The decision to rebrand to Stacks was intended to emphasize the notion that Blockstack has gone from being a cryptocurrency project to a much bigger ecosystem. In addition, the use of a universal name for all products (e.g. Stacks blockchain, Stacks Auth, Stacks token) is hoped to make the project less confusing for newcomers.
Hiro Systems PBC is named after the protagonist of a sci fi novel called Snow Crash. This novel was very influential to Blockstack founder Muneeb Ali and was even quoted in his PhD thesis. Hiro Systems PBC intends to focus more on developing the Blockstack ecosystem and helping foster development rather than working on the blockchain itself.
Blockstack’s current roadmap gives a forecast of what to expect into 2021. Most of these goals involve growing the ecosystem using grants as well as a second iteration of their App Mining program.

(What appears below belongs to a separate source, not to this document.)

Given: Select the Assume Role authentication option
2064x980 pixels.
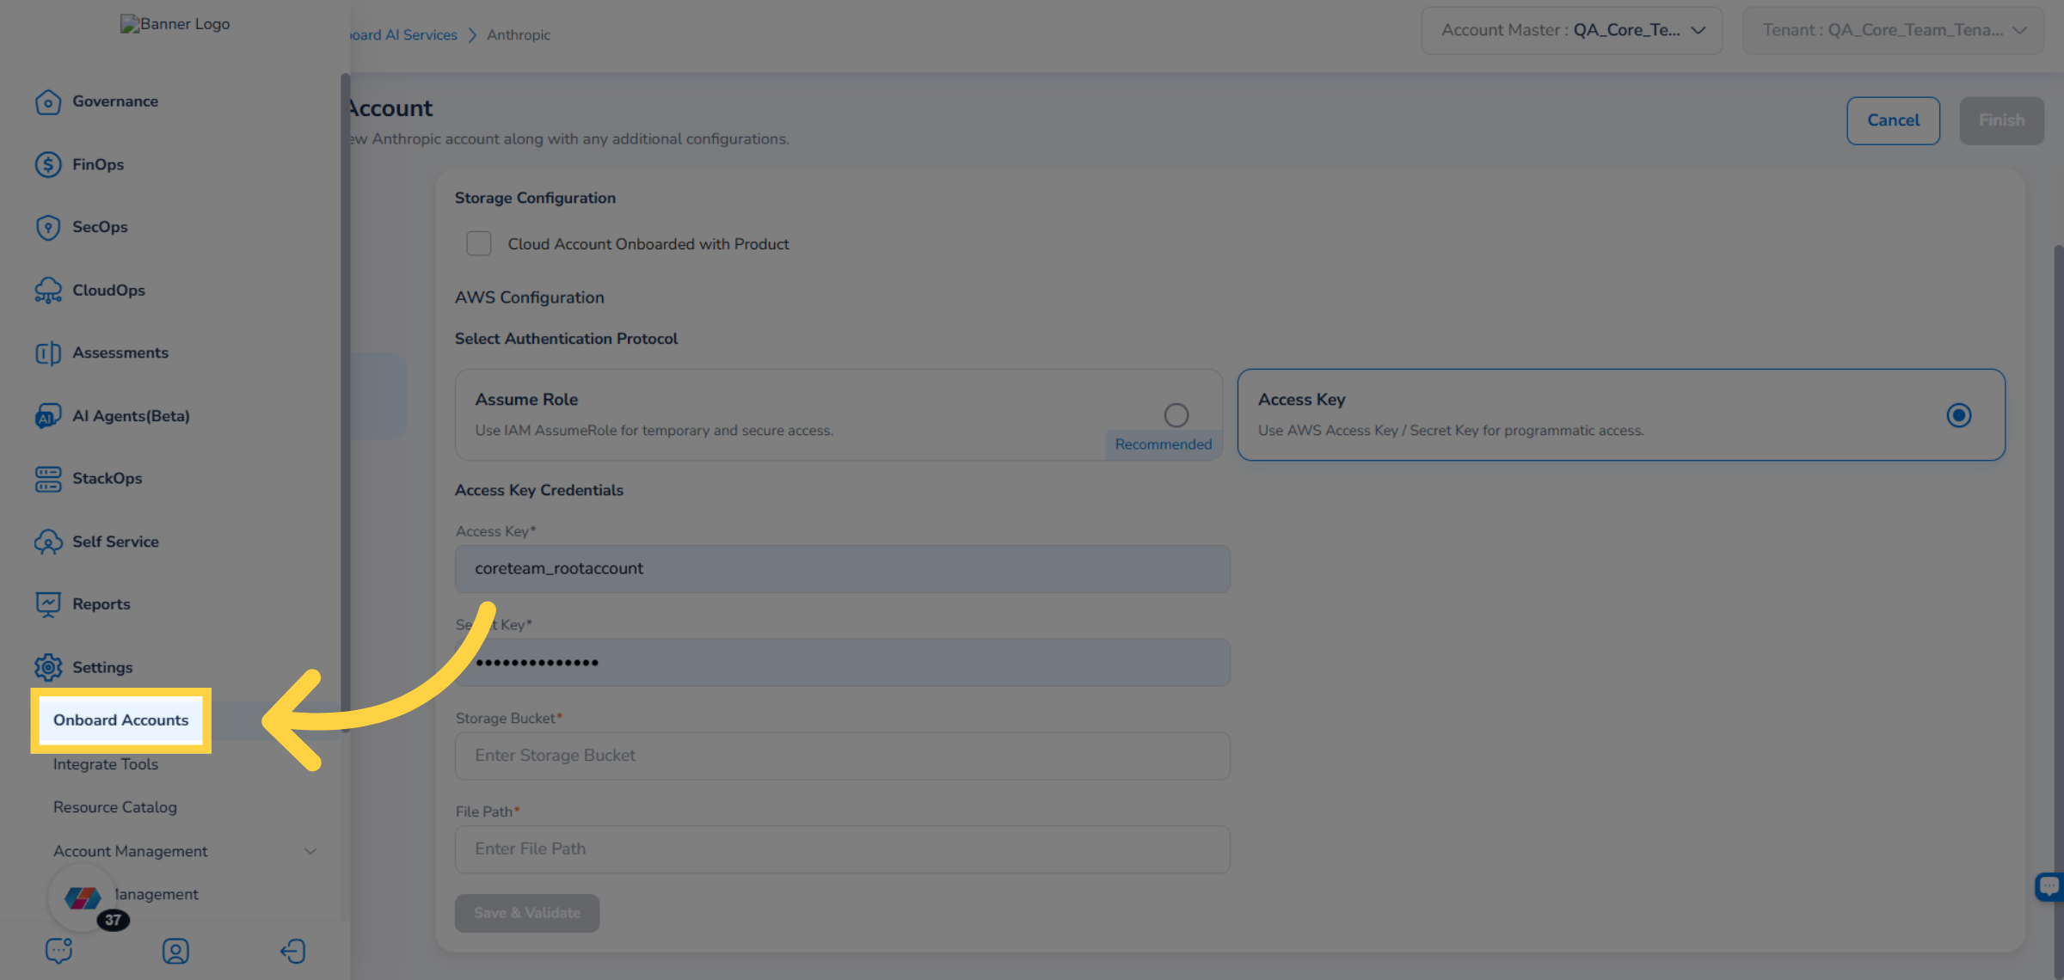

While the first App Mining program was incredibly successful, the team noticed that many developers were gaming the scoring metrics to earn rewards rather than build quality apps. After consulting extensively with former participants and the Blockstack community, it is hoped that the second round will be even more successful than the first.
At the time of writing, Blockstack is days away from Phase 4 of its 2.0 test-net. This is the fourth and final phase before the 2.0 main-net is launched. Blockstack’s main-net launch is expected to occur shortly after the Phase 4, assuming everything goes according to plan. The current timeline for this is December 15th.

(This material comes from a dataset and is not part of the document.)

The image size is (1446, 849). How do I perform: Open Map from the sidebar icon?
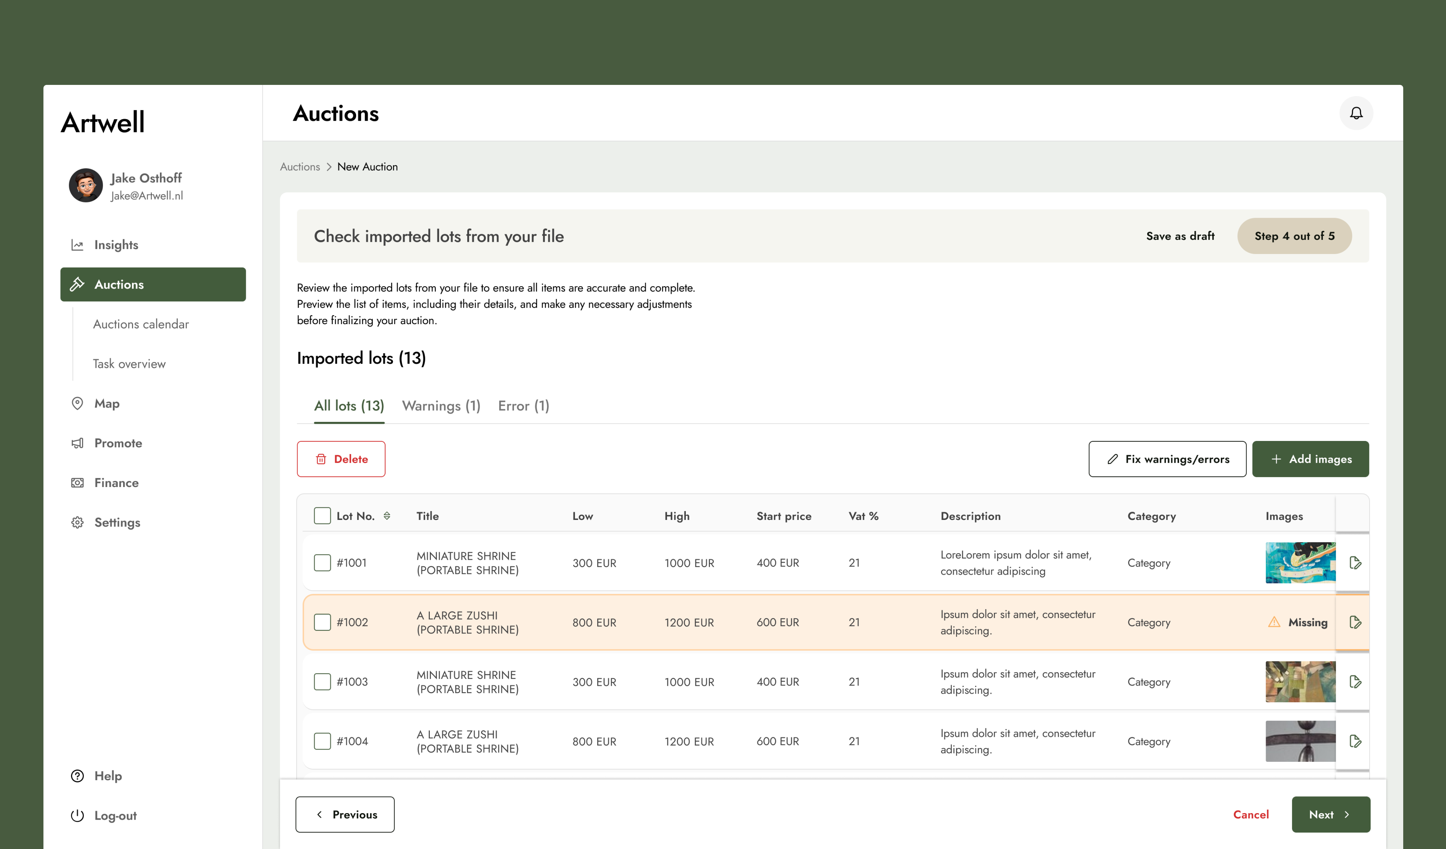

Finally, Blockstack is intending to bring community voting to its ecosystem. The exact details of how this will work have yet to be revealed, but many interpret it as a precursor to Blockstack becoming a DAO (decentralized autonomous organization).
Why We Hold Back on Blockstack
Blockstack is by far one of the most interesting projects in cryptocurrency so far. Smart contracts and privacy on Bitcoin has long been a fantasy for many Bitcoin holders and especially for Bitcoin maximalists.
The strength of the team behind the project is a big bonus, and their commitment to cryptocurrency’s values of privacy, decentralization, and self-ownership is a cherry on top.
However, entangling Blockstack’s economic incentives with Bitcoin’s may spell disaster for the project. In a sense, the success of Blockstack depends on whether miners will commit their Bitcoin to the Blockstack blockchain. This “commitment” essentially involves trading Bitcoin for STX tokens, a trade which not many people will be willing to make during a bull market.
Moreover, a good chunk of the buy-pressure for STX tokens will come from those who are hoping to stack (aka stake) their tokens to earn the Bitcoin committed by miners. If no miners commit, no stackers will participate, and the network will never get off the ground. There are probably not many willing to let go of their Bitcoin given the current market.
Blockstack walks a fine line in this regard. On one side of the line you have the abyss of indifference – network participation has been incredibly difficult for many projects. On the other side of the line you have opportunists – the segment of the crypto community that will happily trade their Bitcoin for STX if the rewards are high enough.
On a positive note, XRP’s recent price pump is probably the best example of how fundamentals do not really matter all that much when it comes to the price of a cryptocurrency. Ideally though, Blockstack will survive beyond this bull market and deliver on its vision of a trustless internet. If it can properly balance incentives on its platform and draw attention to itself with clever antics, it might just hold out.